Why are the Fulanis coming together now on the basis of public outcry against the devastating impact of the activities of the herdsmen and their cattle?

Is this Association of Fulanis (in Ghana) merely going to work for the good of the nomads being accused of damaging the interests of Ghanaians whose means of livelihood their uncontrolled animal husbandry practices have threatened? What exactly is the need for this association? I smell a lot here!!

Is this Association registered already? There is a lot to dig into to establish its real motives. If it is geared toward defending the interests of the herdsmen, a lot has to be fished out as to how it will do so. There is already knowledge about their arming themselves and doing a lot more that should be of interest to National Security.

If the objective of this association is to protect the interests of all Fulanis in Ghana, then, the alarm level rises. Clearly, not all Fulanis are cattle rearers. So, if there is public concern about the activities of only the segment that is rearing cattle and moving about to destroy crops and other property of equally struggling Ghanaians, what will be the need for an Association of Fulanis to be formed at this stage?

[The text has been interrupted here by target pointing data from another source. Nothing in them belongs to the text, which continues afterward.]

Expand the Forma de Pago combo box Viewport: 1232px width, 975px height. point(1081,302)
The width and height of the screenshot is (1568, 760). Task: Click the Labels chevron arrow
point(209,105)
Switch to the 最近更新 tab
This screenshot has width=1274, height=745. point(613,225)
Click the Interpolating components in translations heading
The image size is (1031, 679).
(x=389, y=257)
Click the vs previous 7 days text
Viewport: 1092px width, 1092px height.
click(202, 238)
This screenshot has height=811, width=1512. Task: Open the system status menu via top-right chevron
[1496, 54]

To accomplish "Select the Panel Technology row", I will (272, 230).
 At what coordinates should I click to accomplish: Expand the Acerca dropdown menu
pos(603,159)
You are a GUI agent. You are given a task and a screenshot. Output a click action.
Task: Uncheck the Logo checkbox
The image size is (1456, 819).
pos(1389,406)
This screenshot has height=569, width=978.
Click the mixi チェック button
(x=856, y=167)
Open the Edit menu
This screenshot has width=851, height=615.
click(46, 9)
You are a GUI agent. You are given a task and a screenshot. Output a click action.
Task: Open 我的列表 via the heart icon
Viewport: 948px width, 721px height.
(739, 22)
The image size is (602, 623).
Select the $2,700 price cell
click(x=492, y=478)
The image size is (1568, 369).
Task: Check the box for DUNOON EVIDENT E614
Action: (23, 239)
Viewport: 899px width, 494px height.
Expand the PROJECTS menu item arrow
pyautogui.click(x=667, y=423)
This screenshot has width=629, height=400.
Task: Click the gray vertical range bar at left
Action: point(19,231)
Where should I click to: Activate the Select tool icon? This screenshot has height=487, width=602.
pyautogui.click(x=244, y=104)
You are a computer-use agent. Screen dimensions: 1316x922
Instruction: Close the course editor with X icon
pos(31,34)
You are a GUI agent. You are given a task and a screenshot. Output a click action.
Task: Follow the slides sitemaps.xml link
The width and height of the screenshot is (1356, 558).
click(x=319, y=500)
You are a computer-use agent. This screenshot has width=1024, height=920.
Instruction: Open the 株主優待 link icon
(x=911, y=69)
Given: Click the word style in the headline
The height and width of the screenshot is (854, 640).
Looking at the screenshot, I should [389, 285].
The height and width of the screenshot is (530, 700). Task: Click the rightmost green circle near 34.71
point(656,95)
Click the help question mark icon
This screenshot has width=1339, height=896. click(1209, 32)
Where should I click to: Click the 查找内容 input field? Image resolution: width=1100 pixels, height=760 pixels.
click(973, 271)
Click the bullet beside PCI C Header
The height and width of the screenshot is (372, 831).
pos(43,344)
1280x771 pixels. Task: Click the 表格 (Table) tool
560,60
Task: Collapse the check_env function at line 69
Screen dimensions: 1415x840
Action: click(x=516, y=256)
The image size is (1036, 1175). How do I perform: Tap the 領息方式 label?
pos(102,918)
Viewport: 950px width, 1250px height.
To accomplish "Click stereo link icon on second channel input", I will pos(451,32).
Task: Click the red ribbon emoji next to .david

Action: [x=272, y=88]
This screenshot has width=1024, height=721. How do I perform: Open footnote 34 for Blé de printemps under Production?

And more importantly, why should the matter involve all Fulanis worldwide? I foresee a lot here that the government should look into.

I wonder why the impunity on the part of these Fulanis to do things this way. Demographically speaking, they are migrants, a settler community, and should know their station in the Ghanaian situation. This opinion is not aimed at denigrating them but at urging them to know how to pull strings so they don’t end up stoking the fire that they themselves have lit to burn them.

I don’t want to prolong matters. At this point, it is important that the government stamp its control over the situation to ensure that this Fulani menace doesn’t deteriorate into something terrible for the country. We have been talking about it ever since it emerged as a serious national security issue but little seems to be coming from the official quarters to solve it.

Now that there is this international massing up of forces to defend the Fulani interest in Ghana, the issue is assuming a more terrifying dimension than expected. The government must act promptly to save a nasty situation in the near future.

It is not that non-Fulanis don’t want the Fulanis to live in Ghana and ply their trade (at least, those who are nomadic herdsmen among them). It is all because of how they operate with impunity, moving their animals about to destroy the property of those who are not what they are.

If they can control their activities and live at peace with others, there should be no room for enmity, animosity, rancour, or bitterness. After all, their trade provides the meat that the poor farmers need while they also need the crops produced by the poor famers. It is a simple issue of symbiotic existence, which means that none should ply his/her trade to the disadvantage of the other.

And it has to take a determined, purposeful, and well-informed government to secure the lines. Is that what we have in place?